● **Work task**
Look below for the line with "Task: Click the Start Freerun button", and from there restate every line word for word until the entries end.

● **Task material**
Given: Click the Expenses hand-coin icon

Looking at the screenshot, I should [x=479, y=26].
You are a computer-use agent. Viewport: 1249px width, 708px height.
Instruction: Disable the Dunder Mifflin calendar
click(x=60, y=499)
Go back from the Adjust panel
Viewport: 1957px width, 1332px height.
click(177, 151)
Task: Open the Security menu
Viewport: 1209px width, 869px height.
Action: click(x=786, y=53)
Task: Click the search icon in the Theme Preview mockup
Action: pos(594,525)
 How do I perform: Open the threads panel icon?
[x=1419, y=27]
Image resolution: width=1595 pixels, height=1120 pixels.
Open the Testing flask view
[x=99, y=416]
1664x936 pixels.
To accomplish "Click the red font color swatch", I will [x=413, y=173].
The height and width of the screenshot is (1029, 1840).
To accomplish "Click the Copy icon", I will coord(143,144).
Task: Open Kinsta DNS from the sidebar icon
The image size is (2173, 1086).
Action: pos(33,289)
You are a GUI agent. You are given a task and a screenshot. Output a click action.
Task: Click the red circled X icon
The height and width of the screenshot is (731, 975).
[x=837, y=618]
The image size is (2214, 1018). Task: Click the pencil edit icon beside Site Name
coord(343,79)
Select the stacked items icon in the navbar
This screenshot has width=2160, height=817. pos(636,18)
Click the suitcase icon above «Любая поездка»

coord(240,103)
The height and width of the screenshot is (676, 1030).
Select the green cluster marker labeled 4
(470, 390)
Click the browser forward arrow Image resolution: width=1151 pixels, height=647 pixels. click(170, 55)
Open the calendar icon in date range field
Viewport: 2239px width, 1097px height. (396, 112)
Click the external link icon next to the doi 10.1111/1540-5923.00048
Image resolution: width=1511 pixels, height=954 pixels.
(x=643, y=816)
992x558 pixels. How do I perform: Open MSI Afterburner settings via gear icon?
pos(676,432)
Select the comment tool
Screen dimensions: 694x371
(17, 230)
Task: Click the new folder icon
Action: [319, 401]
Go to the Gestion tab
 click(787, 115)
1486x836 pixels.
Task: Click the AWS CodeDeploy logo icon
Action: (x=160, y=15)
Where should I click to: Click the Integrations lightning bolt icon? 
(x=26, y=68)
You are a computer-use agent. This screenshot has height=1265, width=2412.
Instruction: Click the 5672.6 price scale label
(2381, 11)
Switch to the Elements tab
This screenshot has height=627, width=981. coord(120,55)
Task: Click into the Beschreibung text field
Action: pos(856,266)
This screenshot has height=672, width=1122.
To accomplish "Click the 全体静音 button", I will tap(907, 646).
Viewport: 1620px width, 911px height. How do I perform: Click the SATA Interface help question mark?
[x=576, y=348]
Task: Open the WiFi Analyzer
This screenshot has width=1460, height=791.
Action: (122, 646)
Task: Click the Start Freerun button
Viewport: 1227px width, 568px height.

● **Reply**
Task: Click the Start Freerun button
Viewport: 1227px width, 568px height.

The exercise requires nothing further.